Hayalini kurduğum saçlarının kokusunu derince içime çekmiş ve ciğerlerime hapsetmiştim. Oksijen onun kokusunun yanında bir hiçti. Kollarımı narin bedenine daha da sardım. Daha da hissetmek istedim onu. Bırakmayacak gibi...

"Nasıl dayanmışım ben bunca zaman. Nasıl mahrum kalmışım bu huzurdan.

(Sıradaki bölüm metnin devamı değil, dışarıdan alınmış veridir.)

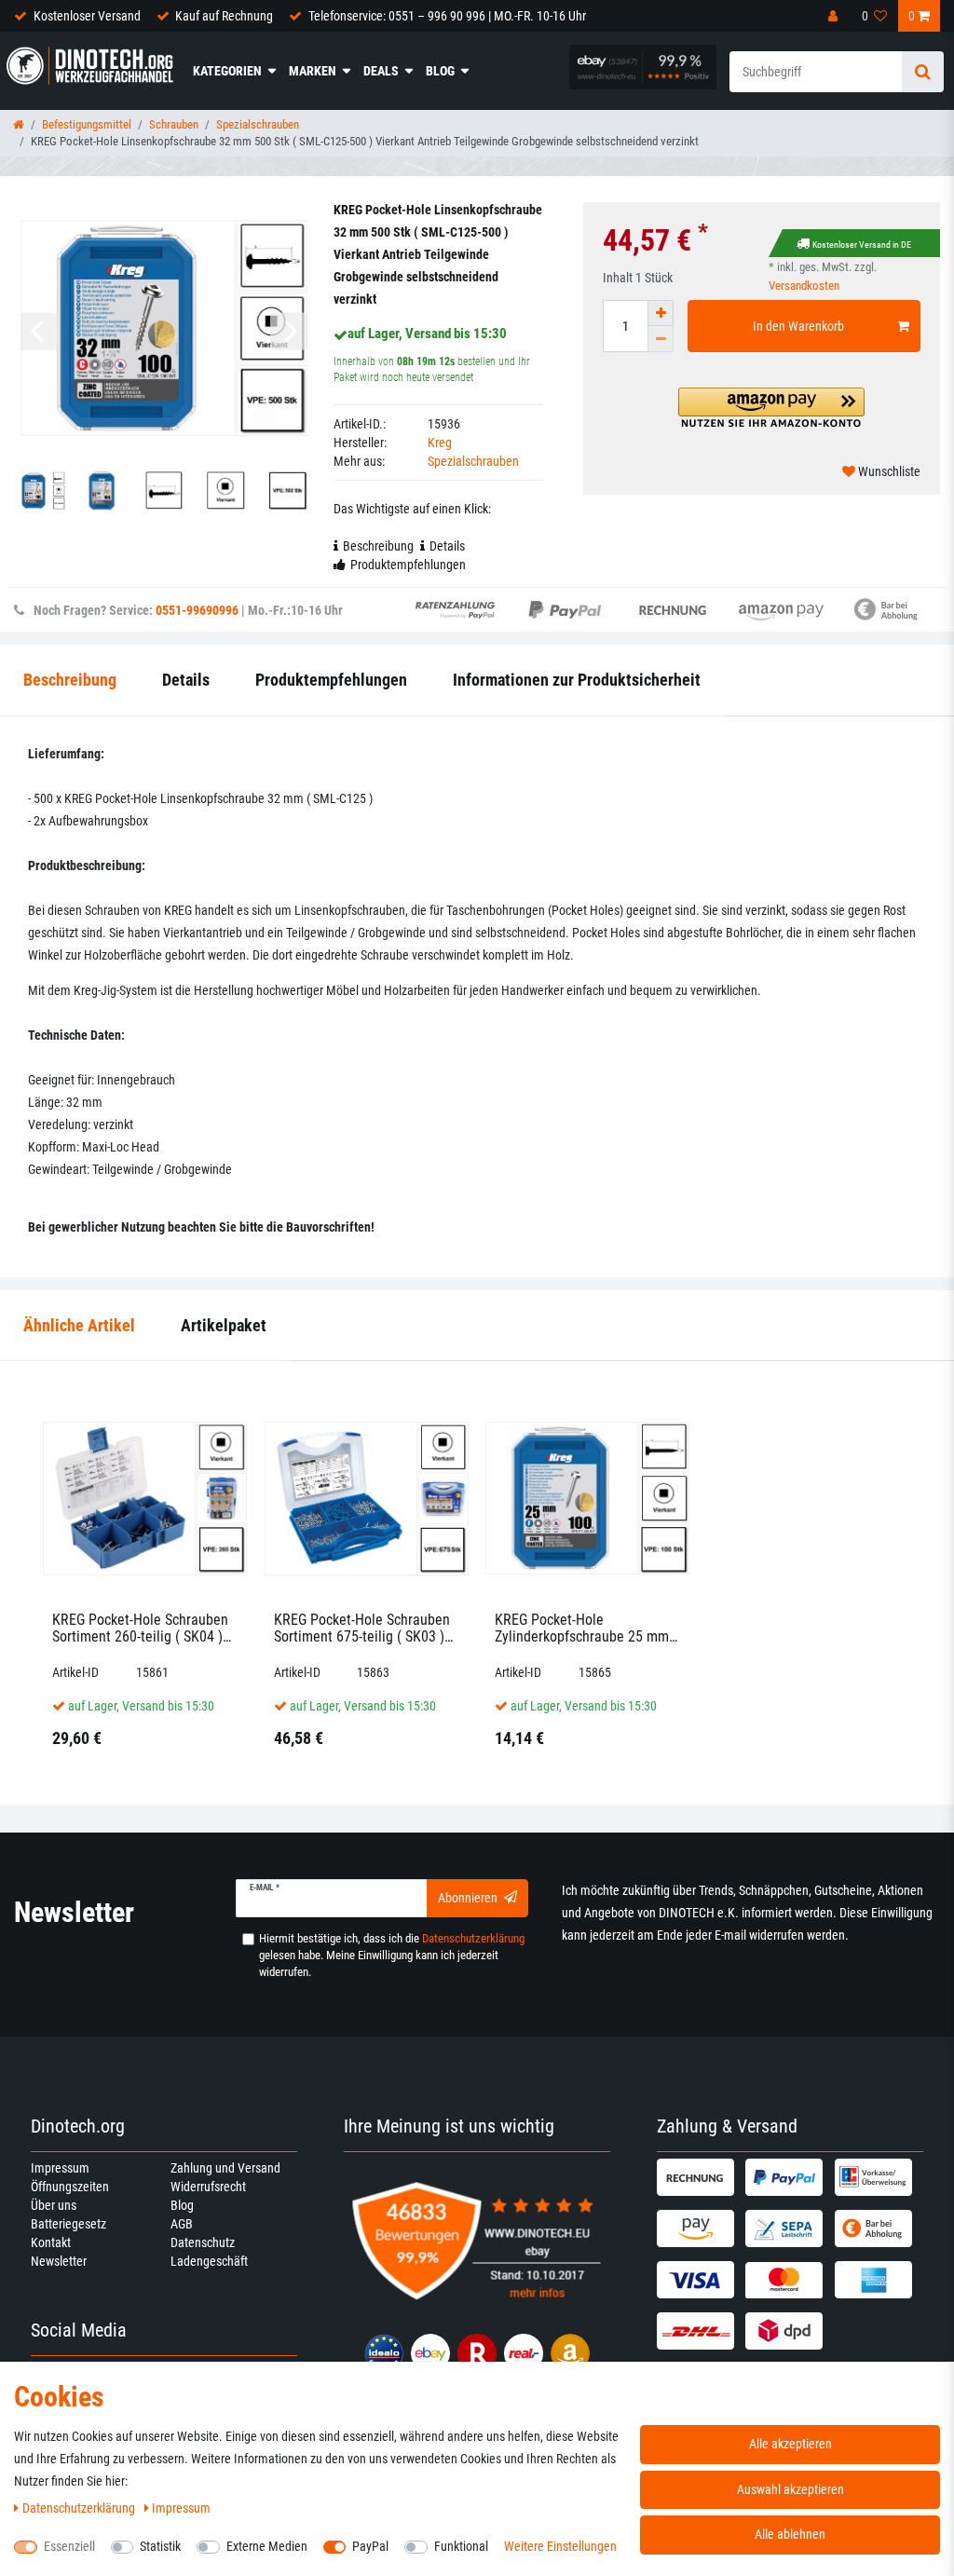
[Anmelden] (835, 16)
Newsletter (59, 2261)
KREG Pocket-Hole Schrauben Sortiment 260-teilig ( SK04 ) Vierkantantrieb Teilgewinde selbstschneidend (140, 1628)
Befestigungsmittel (86, 124)
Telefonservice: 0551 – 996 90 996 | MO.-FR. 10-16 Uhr (447, 15)
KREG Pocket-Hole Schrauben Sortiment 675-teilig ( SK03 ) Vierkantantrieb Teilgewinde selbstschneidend (362, 1628)
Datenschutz (202, 2242)
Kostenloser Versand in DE (861, 244)
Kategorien (227, 70)
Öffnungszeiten (70, 2186)
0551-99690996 (197, 610)
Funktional (461, 2546)
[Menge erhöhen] (660, 313)
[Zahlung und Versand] (699, 2177)
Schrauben (173, 124)
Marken (312, 70)
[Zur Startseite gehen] (18, 124)
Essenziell (69, 2546)
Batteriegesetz (68, 2223)
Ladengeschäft (209, 2261)
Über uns (53, 2205)
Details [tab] (447, 545)
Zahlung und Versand (225, 2167)
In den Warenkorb (798, 326)
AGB (181, 2223)
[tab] (79, 1326)
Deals (381, 70)
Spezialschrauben (257, 124)
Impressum (60, 2167)
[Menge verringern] (660, 339)
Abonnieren (467, 1897)
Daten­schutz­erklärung (80, 2508)
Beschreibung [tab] (378, 545)
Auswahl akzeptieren (790, 2489)
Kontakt (51, 2242)
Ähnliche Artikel (79, 1325)
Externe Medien (266, 2546)
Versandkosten (804, 286)
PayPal (370, 2546)
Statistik (160, 2546)
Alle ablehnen (790, 2534)
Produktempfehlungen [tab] (408, 564)
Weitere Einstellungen (560, 2546)
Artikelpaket (223, 1325)
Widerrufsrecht (208, 2186)
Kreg (440, 442)
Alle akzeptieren (790, 2443)
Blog (440, 70)
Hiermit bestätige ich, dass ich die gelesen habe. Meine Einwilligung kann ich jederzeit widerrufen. (392, 1955)
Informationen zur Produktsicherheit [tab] (577, 679)
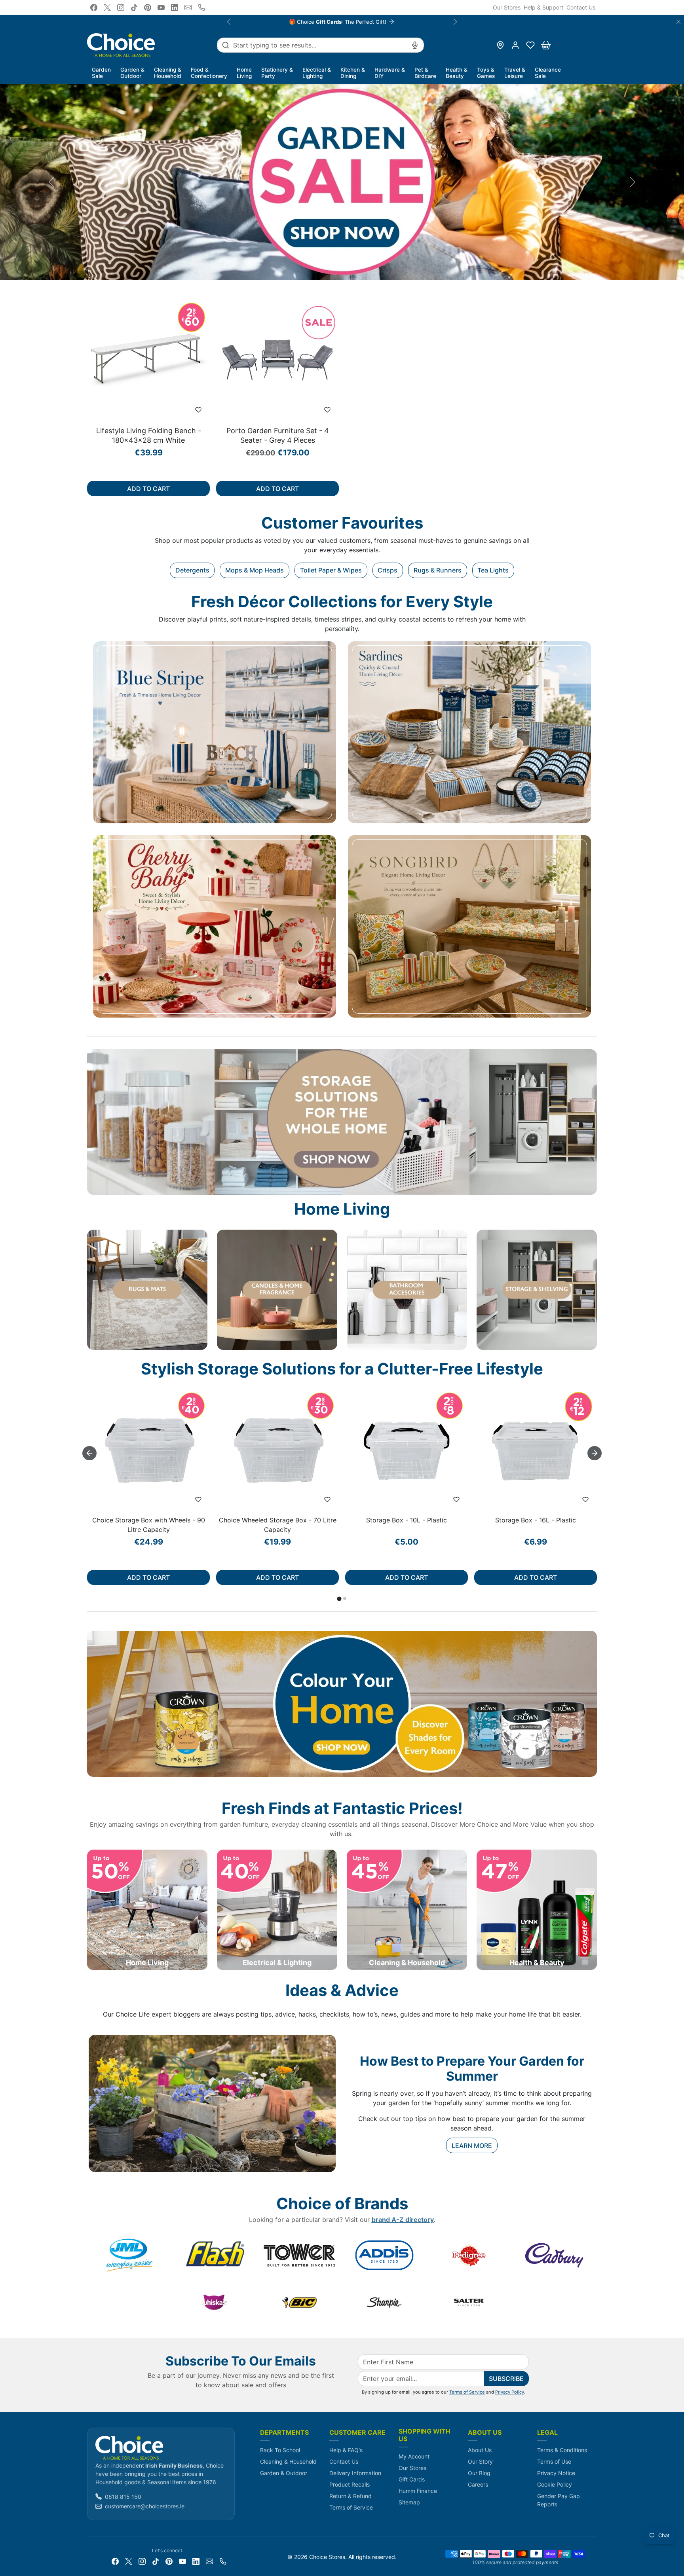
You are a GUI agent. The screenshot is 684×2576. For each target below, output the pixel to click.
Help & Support (543, 7)
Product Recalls (349, 2484)
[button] (530, 45)
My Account (414, 2456)
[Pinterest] (147, 7)
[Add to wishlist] (198, 410)
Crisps (387, 570)
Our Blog (479, 2473)
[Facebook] (94, 7)
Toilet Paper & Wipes (331, 570)
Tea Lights (493, 570)
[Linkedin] (174, 7)
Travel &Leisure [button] (514, 72)
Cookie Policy (554, 2484)
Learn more (472, 2146)
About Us (480, 2450)
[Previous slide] (89, 364)
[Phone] (201, 7)
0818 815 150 (123, 2496)
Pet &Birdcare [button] (425, 72)
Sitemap (409, 2502)
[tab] (339, 1599)
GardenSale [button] (101, 72)
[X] (107, 7)
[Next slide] (594, 364)
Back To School (280, 2450)
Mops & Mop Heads (254, 570)
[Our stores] (500, 45)
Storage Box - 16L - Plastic (535, 1520)
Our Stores (507, 7)
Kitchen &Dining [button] (352, 72)
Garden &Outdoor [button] (132, 72)
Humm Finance (418, 2490)
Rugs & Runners (438, 570)
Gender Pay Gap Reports (558, 2500)
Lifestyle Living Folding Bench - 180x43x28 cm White (148, 435)
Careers (478, 2484)
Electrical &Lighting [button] (316, 72)
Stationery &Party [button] (277, 72)
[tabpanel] (342, 401)
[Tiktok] (134, 7)
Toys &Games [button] (486, 72)
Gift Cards (412, 2479)
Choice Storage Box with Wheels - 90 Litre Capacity (148, 1524)
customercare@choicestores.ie (144, 2506)
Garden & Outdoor (283, 2473)
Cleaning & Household (288, 2461)
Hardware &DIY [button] (389, 72)
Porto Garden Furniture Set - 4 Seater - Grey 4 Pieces (277, 435)
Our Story (480, 2461)
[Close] (678, 22)
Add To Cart (148, 489)
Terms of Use (554, 2461)
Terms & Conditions (562, 2450)
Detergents (192, 570)
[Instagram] (120, 7)
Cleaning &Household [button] (167, 72)
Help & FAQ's (346, 2450)
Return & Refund (350, 2496)
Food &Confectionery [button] (209, 72)
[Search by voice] (415, 45)
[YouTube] (161, 7)
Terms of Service (467, 2392)
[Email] (188, 7)
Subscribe (506, 2379)
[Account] (515, 45)
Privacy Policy (509, 2392)
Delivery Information (355, 2473)
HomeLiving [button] (244, 72)
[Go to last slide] (89, 1453)
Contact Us (580, 7)
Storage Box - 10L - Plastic (406, 1520)
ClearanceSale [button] (548, 72)
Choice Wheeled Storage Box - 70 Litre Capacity (277, 1524)
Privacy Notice (556, 2473)
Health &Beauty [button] (456, 72)
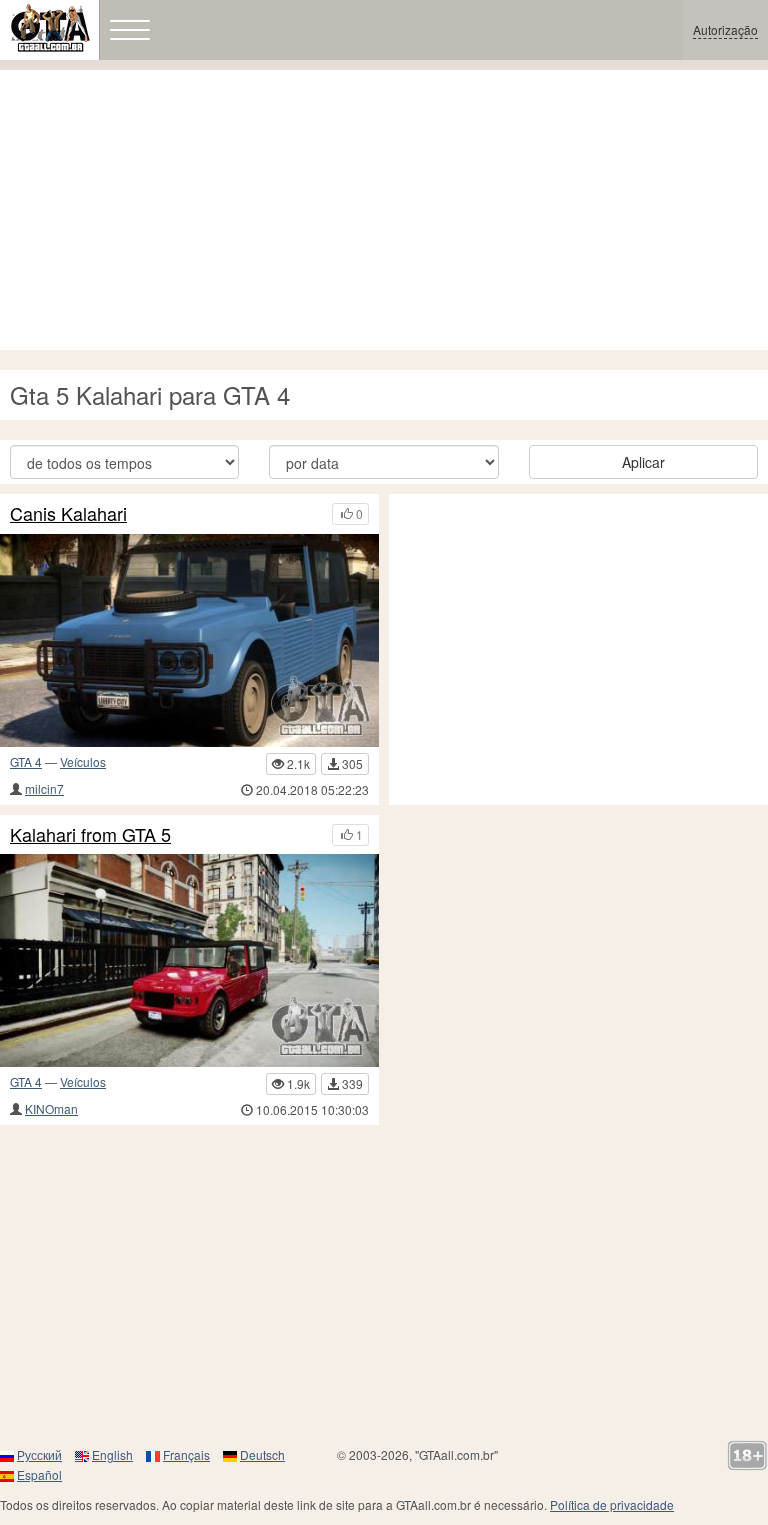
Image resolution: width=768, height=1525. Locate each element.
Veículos (83, 761)
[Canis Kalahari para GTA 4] (189, 640)
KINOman (51, 1108)
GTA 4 (26, 761)
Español (39, 1474)
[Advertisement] (384, 210)
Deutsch (262, 1454)
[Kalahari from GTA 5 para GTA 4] (189, 960)
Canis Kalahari (68, 514)
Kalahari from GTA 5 (90, 835)
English (112, 1454)
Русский (39, 1454)
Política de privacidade (612, 1504)
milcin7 (44, 788)
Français (186, 1454)
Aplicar (643, 462)
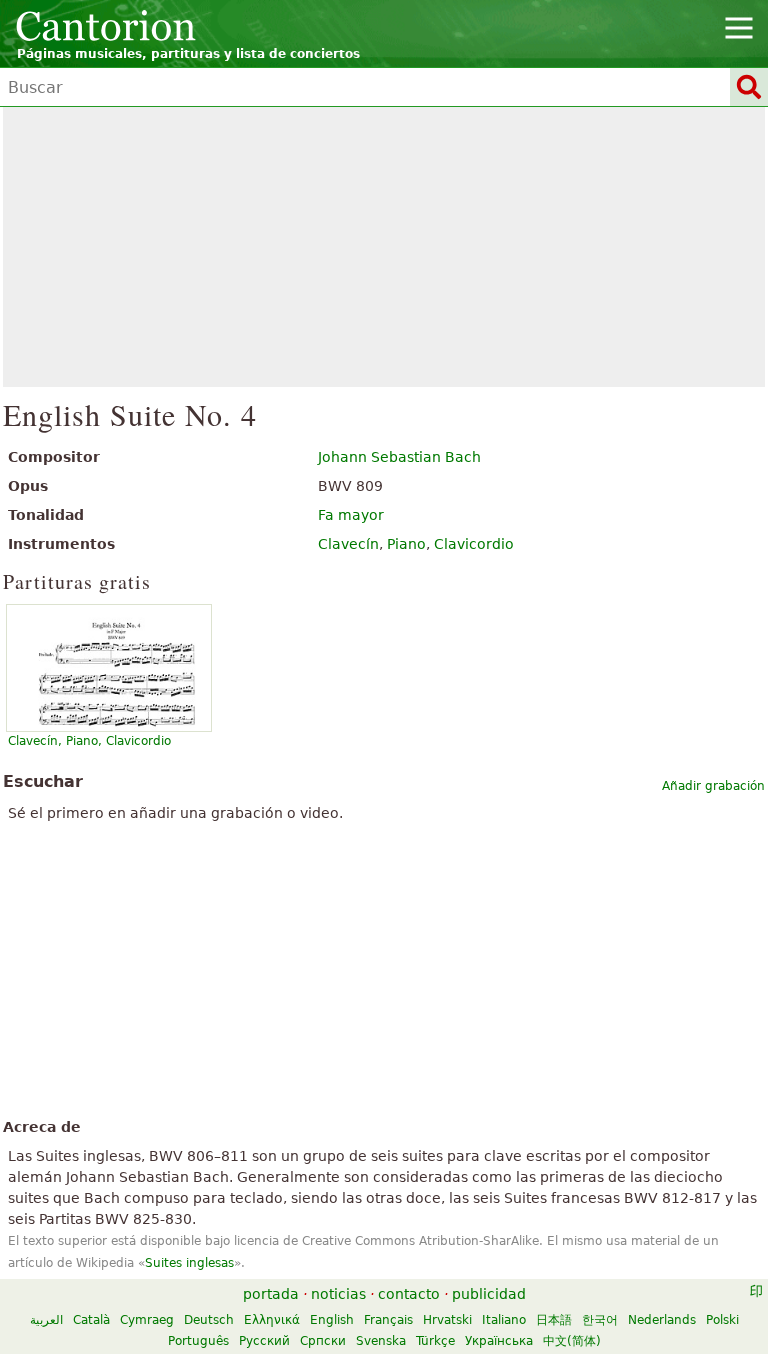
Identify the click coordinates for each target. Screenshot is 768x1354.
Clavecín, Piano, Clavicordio (89, 741)
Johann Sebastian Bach (399, 457)
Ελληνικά (272, 1320)
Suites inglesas (189, 1263)
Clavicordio (474, 544)
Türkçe (435, 1341)
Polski (722, 1320)
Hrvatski (447, 1320)
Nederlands (662, 1320)
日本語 (554, 1320)
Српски (323, 1341)
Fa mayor (351, 515)
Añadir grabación (713, 786)
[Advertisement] (384, 247)
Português (198, 1341)
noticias (338, 1294)
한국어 (600, 1320)
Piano (406, 544)
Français (388, 1320)
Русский (264, 1341)
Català (91, 1320)
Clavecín (348, 544)
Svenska (381, 1341)
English (332, 1320)
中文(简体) (572, 1341)
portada (271, 1294)
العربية (46, 1320)
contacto (409, 1294)
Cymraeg (147, 1320)
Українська (499, 1341)
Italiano (504, 1320)
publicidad (489, 1294)
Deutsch (209, 1320)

Nasıl sensiz durabildim ben." dedim gözlerim kapalı bir şekilde.

"bilmem" dedi yumuşak ses tınısı ile.

Gülümsedim. Yüzünü ellerimin arasına alıp yanaklarını öptüm.

"Bilip de üzülmeni istemem güzelim." dedim alnını huzurla öpüp.

Aklıma gelen şey ile cebimde sakladığım bir gül tanesini çıkarıp önünde diz çöktüm.

Her şey onun içindi...

Kalbim kalbine, kalbi kalbime emanetti..

Hazan şaşkına açmıştı o ışıltılı gözlerini.

" Ne yapıyorsun demir? "dedi bakışlarını bana dikerek.

" olması gerekeni. "dedim gülümseyip.

" Ben süslü sözler bilmem hazan. Ben kalbimi koyarım ortaya. "dedim ve devam ettim.

" Kalbim kalbine vuruldu yavrum. "dedim elimde kırmızı gül ile.

" geceme güneş olup beni aydınlığa kavuşturur musun yavrum. "dedim.

Hazan dolu gözleriyle elimden tutup beni ayağa kaldırmış ve kollarını boynuma dolamıştı.
Bu evet demekti galiba...

" Güneşin olurum Demir. "dedi boynuma sokulup.

" Sana ölürüm ben kızım. Demirin sana ölür... "dedim dudaklarımı alnına mühürleyip.